## Short problem
Turn each line of the items below into a JSON list of strings, one string per line, skipping blank lines.

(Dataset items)
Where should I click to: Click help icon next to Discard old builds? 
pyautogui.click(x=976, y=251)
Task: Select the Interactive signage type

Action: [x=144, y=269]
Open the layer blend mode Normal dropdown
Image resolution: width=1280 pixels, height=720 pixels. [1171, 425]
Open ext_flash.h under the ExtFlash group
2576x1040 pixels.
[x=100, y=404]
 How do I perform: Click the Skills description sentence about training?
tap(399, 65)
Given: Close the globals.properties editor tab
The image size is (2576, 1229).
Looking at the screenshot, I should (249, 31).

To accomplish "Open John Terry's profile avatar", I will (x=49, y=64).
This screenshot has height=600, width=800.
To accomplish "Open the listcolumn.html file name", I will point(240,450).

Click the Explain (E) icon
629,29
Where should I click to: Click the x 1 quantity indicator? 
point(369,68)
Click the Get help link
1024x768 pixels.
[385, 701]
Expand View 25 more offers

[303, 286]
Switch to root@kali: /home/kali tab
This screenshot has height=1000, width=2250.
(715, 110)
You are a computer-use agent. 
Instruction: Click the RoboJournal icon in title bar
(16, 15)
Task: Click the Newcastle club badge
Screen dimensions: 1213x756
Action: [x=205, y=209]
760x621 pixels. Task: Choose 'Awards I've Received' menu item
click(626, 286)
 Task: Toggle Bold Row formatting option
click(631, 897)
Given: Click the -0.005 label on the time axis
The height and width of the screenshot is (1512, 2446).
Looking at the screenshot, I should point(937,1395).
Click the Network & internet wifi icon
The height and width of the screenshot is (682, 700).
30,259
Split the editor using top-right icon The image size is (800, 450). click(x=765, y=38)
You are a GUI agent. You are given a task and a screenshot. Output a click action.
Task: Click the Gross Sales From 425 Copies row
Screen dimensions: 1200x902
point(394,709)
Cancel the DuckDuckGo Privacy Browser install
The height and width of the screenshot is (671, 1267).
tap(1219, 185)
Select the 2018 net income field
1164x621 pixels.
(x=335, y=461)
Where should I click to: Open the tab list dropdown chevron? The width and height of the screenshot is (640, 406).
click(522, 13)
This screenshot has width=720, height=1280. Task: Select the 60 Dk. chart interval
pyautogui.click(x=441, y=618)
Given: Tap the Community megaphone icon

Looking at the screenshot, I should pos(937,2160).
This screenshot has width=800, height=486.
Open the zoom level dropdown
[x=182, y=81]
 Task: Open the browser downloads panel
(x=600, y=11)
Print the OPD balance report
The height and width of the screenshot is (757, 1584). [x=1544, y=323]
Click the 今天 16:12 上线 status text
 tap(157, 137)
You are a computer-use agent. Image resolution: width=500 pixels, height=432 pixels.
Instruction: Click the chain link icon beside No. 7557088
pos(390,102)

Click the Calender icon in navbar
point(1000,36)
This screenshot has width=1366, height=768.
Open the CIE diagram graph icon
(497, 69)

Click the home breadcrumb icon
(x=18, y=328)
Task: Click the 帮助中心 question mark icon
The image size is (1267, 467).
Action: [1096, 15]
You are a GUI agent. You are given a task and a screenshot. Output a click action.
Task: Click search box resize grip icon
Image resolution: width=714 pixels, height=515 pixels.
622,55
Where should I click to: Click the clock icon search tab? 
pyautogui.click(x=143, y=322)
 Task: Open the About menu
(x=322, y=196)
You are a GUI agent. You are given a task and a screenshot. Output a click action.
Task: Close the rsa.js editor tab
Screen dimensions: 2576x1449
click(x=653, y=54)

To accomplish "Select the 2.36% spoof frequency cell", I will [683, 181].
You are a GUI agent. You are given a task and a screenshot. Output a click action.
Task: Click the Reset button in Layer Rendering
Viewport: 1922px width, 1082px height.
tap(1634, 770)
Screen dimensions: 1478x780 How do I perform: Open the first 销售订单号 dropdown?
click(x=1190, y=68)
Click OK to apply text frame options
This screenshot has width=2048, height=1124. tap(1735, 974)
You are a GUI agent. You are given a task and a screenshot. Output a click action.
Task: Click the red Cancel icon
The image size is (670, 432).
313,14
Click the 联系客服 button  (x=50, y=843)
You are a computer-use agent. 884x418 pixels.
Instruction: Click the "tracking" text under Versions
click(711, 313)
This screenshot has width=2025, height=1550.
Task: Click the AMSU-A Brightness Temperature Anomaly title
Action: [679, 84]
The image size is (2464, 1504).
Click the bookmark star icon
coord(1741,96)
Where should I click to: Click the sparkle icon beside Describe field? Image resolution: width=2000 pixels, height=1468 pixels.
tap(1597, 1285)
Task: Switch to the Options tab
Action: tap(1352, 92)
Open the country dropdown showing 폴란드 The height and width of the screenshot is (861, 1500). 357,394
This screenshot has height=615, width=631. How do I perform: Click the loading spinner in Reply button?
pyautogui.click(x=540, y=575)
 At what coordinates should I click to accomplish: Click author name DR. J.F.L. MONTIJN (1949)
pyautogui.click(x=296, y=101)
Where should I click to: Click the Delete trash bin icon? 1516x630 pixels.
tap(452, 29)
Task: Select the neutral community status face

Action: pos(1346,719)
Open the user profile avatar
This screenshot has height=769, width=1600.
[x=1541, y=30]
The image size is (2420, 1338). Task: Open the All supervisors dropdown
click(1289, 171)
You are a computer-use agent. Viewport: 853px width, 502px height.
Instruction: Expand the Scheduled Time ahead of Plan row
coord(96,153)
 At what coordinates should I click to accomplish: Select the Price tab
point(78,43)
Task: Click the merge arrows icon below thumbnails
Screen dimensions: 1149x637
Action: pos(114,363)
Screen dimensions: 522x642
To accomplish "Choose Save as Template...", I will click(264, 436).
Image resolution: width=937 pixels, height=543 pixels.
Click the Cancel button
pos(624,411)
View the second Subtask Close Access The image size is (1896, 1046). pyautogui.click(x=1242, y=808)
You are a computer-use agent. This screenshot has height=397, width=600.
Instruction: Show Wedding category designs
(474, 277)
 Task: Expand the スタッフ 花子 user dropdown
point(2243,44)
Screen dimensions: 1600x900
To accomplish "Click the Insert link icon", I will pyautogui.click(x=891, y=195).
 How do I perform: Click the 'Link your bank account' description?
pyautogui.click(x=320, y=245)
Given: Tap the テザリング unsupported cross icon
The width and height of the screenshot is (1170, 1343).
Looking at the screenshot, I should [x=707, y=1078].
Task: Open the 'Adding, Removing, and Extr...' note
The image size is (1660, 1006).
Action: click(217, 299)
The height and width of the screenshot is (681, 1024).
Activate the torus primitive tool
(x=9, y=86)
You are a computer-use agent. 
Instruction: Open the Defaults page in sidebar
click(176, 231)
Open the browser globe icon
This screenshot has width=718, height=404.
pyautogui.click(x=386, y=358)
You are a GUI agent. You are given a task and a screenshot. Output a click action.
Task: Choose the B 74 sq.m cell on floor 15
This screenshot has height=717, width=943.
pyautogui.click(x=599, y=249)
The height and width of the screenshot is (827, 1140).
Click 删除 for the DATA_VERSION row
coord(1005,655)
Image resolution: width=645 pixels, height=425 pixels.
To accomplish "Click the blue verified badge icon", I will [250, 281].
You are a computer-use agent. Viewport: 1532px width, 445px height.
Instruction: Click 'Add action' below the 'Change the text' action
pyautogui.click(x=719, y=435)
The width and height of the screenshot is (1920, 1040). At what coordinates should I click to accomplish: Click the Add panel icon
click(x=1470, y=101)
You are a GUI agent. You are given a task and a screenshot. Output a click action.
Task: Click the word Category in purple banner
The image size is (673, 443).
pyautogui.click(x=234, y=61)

## Exercise answer
[
  "Where should I click to: Click help icon next to Discard old builds? ",
  "pyautogui.click(x=976, y=251)",
  "Task: Select the Interactive signage type",
  "Action: [x=144, y=269]",
  "Open the layer blend mode Normal dropdown",
  "Image resolution: width=1280 pixels, height=720 pixels. [1171, 425]",
  "Open ext_flash.h under the ExtFlash group",
  "2576x1040 pixels.",
  "[x=100, y=404]",
  " How do I perform: Click the Skills description sentence about training?",
  "tap(399, 65)",
  "Given: Close the globals.properties editor tab",
  "The image size is (2576, 1229).",
  "Looking at the screenshot, I should (249, 31).",
  "To accomplish \"Open John Terry's profile avatar\", I will (x=49, y=64).",
  "This screenshot has height=600, width=800.",
  "To accomplish \"Open the listcolumn.html file name\", I will point(240,450).",
  "Click the Explain (E) icon",
  "629,29",
  "Where should I click to: Click the x 1 quantity indicator? ",
  "point(369,68)",
  "Click the Get help link",
  "1024x768 pixels.",
  "[385, 701]",
  "Expand View 25 more offers",
  "[303, 286]",
  "Switch to root@kali: /home/kali tab",
  "This screenshot has height=1000, width=2250.",
  "(715, 110)",
  "You are a computer-use agent. ",
  "Instruction: Click the RoboJournal icon in title bar",
  "(16, 15)",
  "Task: Click the Newcastle club badge",
  "Screen dimensions: 1213x756",
  "Action: [x=205, y=209]",
  "760x621 pixels. Task: Choose 'Awards I've Received' menu item",
  "click(626, 286)",
  " Task: Toggle Bold Row formatting option",
  "click(631, 897)",
  "Given: Click the -0.005 label on the time axis",
  "The height and width of the screenshot is (1512, 2446).",
  "Looking at the screenshot, I should point(937,1395).",
  "Click the Network & internet wifi icon",
  "The height and width of the screenshot is (682, 700).",
  "30,259",
  "Split the editor using top-right icon The image size is (800, 450). click(x=765, y=38)",
  "You are a GUI agent. You are given a task and a screenshot. Output a click action.",
  "Task: Click the Gross Sales From 425 Copies row",
  "Screen dimensions: 1200x902",
  "point(394,709)",
  "Cancel the DuckDuckGo Privacy Browser install",
  "The height and width of the screenshot is (671, 1267).",
  "tap(1219, 185)",
  "Select the 2018 net income field",
  "1164x621 pixels.",
  "(x=335, y=461)",
  "Where should I click to: Open the tab list dropdown chevron? The width and height of the screenshot is (640, 406).",
  "click(522, 13)",
  "This screenshot has width=720, height=1280. Task: Select the 60 Dk. chart interval",
  "pyautogui.click(x=441, y=618)",
  "Given: Tap the Community megaphone icon",
  "Looking at the screenshot, I should pos(937,2160).",
  "This screenshot has width=800, height=486.",
  "Open the zoom level dropdown",
  "[x=182, y=81]",
  " Task: Open the browser downloads panel",
  "(x=600, y=11)",
  "Print the OPD balance report",
  "The height and width of the screenshot is (757, 1584). [x=1544, y=323]",
  "Click the 今天 16:12 上线 status text",
  " tap(157, 137)",
  "You are a computer-use agent. Image resolution: width=500 pixels, height=432 pixels.",
  "Instruction: Click the chain link icon beside No. 7557088",
  "pos(390,102)",
  "Click the Calender icon in navbar",
  "point(1000,36)",
  "This screenshot has width=1366, height=768.",
  "Open the CIE diagram graph icon",
  "(497, 69)",
  "Click the home breadcrumb icon",
  "(x=18, y=328)",
  "Task: Click the 帮助中心 question mark icon",
  "The image size is (1267, 467).",
  "Action: [1096, 15]",
  "You are a GUI agent. You are given a task and a screenshot. Output a click action.",
  "Task: Click search box resize grip icon",
  "Image resolution: width=714 pixels, height=515 pixels.",
  "622,55",
  "Where should I click to: Click the clock icon search tab? ",
  "pyautogui.click(x=143, y=322)",
  " Task: Open the About menu",
  "(x=322, y=196)",
  "You are a GUI agent. You are given a task and a screenshot. Output a click action.",
  "Task: Close the rsa.js editor tab",
  "Screen dimensions: 2576x1449",
  "click(x=653, y=54)",
  "To accomplish \"Select the 2.36% spoof frequency cell\", I will [683, 181].",
  "You are a GUI agent. You are given a task and a screenshot. Output a click action.",
  "Task: Click the Reset button in Layer Rendering",
  "Viewport: 1922px width, 1082px height.",
  "tap(1634, 770)",
  "Screen dimensions: 1478x780 How do I perform: Open the first 销售订单号 dropdown?",
  "click(x=1190, y=68)",
  "Click OK to apply text frame options",
  "This screenshot has width=2048, height=1124. tap(1735, 974)",
  "You are a GUI agent. You are given a task and a screenshot. Output a click action.",
  "Task: Click the red Cancel icon",
  "The image size is (670, 432).",
  "313,14",
  "Click the 联系客服 button  (x=50, y=843)",
  "You are a computer-use agent. 884x418 pixels.",
  "Instruction: Click the \"tracking\" text under Versions",
  "click(711, 313)",
  "This screenshot has width=2025, height=1550.",
  "Task: Click the AMSU-A Brightness Temperature Anomaly title",
  "Action: [679, 84]",
  "The image size is (2464, 1504).",
  "Click the bookmark star icon",
  "coord(1741,96)",
  "Where should I click to: Click the sparkle icon beside Describe field? Image resolution: width=2000 pixels, height=1468 pixels.",
  "tap(1597, 1285)",
  "Task: Switch to the Options tab",
  "Action: tap(1352, 92)",
  "Open the country dropdown showing 폴란드 The height and width of the screenshot is (861, 1500). 357,394",
  "This screenshot has height=615, width=631. How do I perform: Click the loading spinner in Reply button?",
  "pyautogui.click(x=540, y=575)",
  " At what coordinates should I click to accomplish: Click author name DR. J.F.L. MONTIJN (1949)",
  "pyautogui.click(x=296, y=101)",
  "Where should I click to: Click the Delete trash bin icon? 1516x630 pixels.",
  "tap(452, 29)",
  "Task: Select the neutral community status face",
  "Action: pos(1346,719)",
  "Open the user profile avatar",
  "This screenshot has height=769, width=1600.",
  "[x=1541, y=30]",
  "The image size is (2420, 1338). Task: Open the All supervisors dropdown",
  "click(1289, 171)",
  "You are a computer-use agent. Viewport: 853px width, 502px height.",
  "Instruction: Expand the Scheduled Time ahead of Plan row",
  "coord(96,153)",
  " At what coordinates should I click to accomplish: Select the Price tab",
  "point(78,43)",
  "Task: Click the merge arrows icon below thumbnails",
  "Screen dimensions: 1149x637",
  "Action: pos(114,363)",
  "Screen dimensions: 522x642",
  "To accomplish \"Choose Save as Template...\", I will click(264, 436).",
  "Image resolution: width=937 pixels, height=543 pixels.",
  "Click the Cancel button",
  "pos(624,411)",
  "View the second Subtask Close Access The image size is (1896, 1046). pyautogui.click(x=1242, y=808)",
  "You are a computer-use agent. This screenshot has height=397, width=600.",
  "Instruction: Show Wedding category designs",
  "(474, 277)",
  " Task: Expand the スタッフ 花子 user dropdown",
  "point(2243,44)",
  "Screen dimensions: 1600x900",
  "To accomplish \"Click the Insert link icon\", I will pyautogui.click(x=891, y=195).",
  " How do I perform: Click the 'Link your bank account' description?",
  "pyautogui.click(x=320, y=245)",
  "Given: Tap the テザリング unsupported cross icon",
  "The width and height of the screenshot is (1170, 1343).",
  "Looking at the screenshot, I should [x=707, y=1078].",
  "Task: Open the 'Adding, Removing, and Extr...' note",
  "The image size is (1660, 1006).",
  "Action: click(217, 299)",
  "The height and width of the screenshot is (681, 1024).",
  "Activate the torus primitive tool",
  "(x=9, y=86)",
  "You are a computer-use agent. ",
  "Instruction: Open the Defaults page in sidebar",
  "click(176, 231)",
  "Open the browser globe icon",
  "This screenshot has width=718, height=404.",
  "pyautogui.click(x=386, y=358)",
  "You are a GUI agent. You are given a task and a screenshot. Output a click action.",
  "Task: Choose the B 74 sq.m cell on floor 15",
  "This screenshot has height=717, width=943.",
  "pyautogui.click(x=599, y=249)",
  "The height and width of the screenshot is (827, 1140).",
  "Click 删除 for the DATA_VERSION row",
  "coord(1005,655)",
  "Image resolution: width=645 pixels, height=425 pixels.",
  "To accomplish \"Click the blue verified badge icon\", I will [250, 281].",
  "You are a computer-use agent. Viewport: 1532px width, 445px height.",
  "Instruction: Click 'Add action' below the 'Change the text' action",
  "pyautogui.click(x=719, y=435)",
  "The width and height of the screenshot is (1920, 1040). At what coordinates should I click to accomplish: Click the Add panel icon",
  "click(x=1470, y=101)",
  "You are a GUI agent. You are given a task and a screenshot. Output a click action.",
  "Task: Click the word Category in purple banner",
  "The image size is (673, 443).",
  "pyautogui.click(x=234, y=61)"
]